A Guide to Basic Workers’ Compensation Terms
In order to be well-prepared for your workers’ compensation case, it is important that you become acquainted with some of the terminology that is commonly used throughout these cases. Being informed and having a skilled attorney on your side are two of the most essential components to success with your workers’ comp claim.
Glossary of Terms Used in Workers’ Compensation Cases
- Accident Date: It is important to pinpoint the exact date on which an injured worker suffered their injury. The injured worker has the burden of proving the exact date he or she was injured.
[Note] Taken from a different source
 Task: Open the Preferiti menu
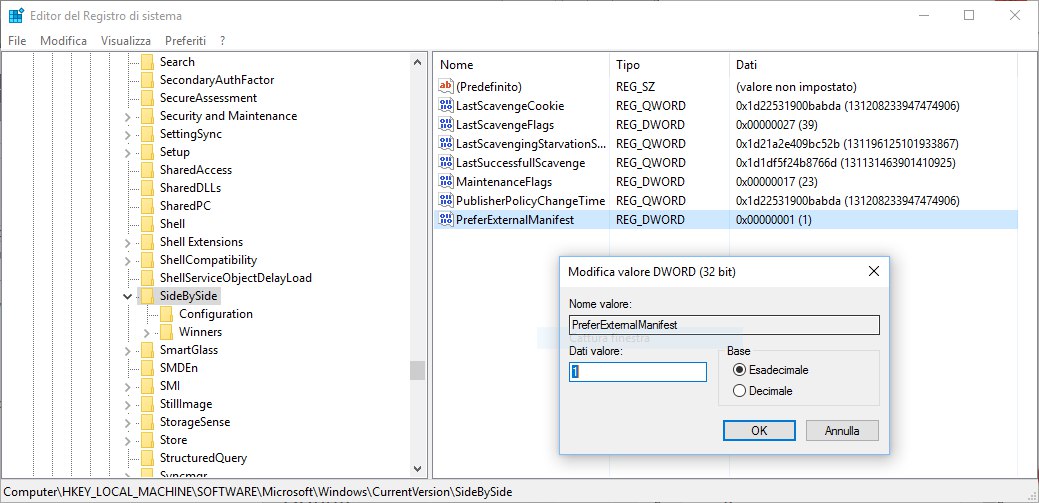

Without an exact date of injury, a worker will not succeed in their claim. This is different in the case of an occupational disease, such as carpal tunnel syndrome. In occupational injury cases, a claimant must be aware of when they had first notice and knowledge of their condition and when it caused “disablement, ” which can be lost time or even a modification of your job.
- Causal relationship: When a worker is injured on the job, there must be a causal relationship between the accident and the body part injured. The accident must have caused the injury. However, if an accident or compensable event causes a pre-existing condition to worsen, that worsening could be covered as well. In occupational disease cases, the occupational disease must be “caused by the specific job.” It is not sufficient if the job aggravated the condition or contributed to it; it must have been “caused by” the job, unlike injuries from an accident or singular event.
- Vocational Rehabilitation Services: These services are services intended to return a worker to suitable gainful employment. Suitable gainful employment is defined by an individual’s past wages and functional ability, as well as the labor market. These services are utilized when an injured worker is unable as a result of a work-related injury to return to their past work. Rehabilitation services can be a variety of things, such as the use of a vocational consultant or job counselor assisting an injured worker in searching for a suitable job. In some cases, vocational rehabilitation services may include retraining.
- Loss of wage earning capacity: This term is often used or defined as industrial loss. In some cases where an injury has resulted in an injured worker’s inability to earn the same wages he or she was earning at the time of the accident, this factor may come into play when a decision is made as to the level of disability assigned in a particular case.
- Negligence: It is important to understand that an employer is not responsible for injuries that a worker may have suffered as result of the employer’s negligence. These injuries are covered by the Workers’ Compensation Act. However, if during the course of employment a worker is injured as a result of another’s negligence or the negligence of a co-worker, there may be a separate cause of action. A common example: if a worker is operating a motor vehicle in the course of their employment and they are involved in an accident that is not their fault, they would have a separate cause of action against the negligent driver as well as a Worker’s Compensation claim.
Learning more about the words and workings that go into a workers’ compensation claim will help you to be better prepared as you discuss your case with your attorney.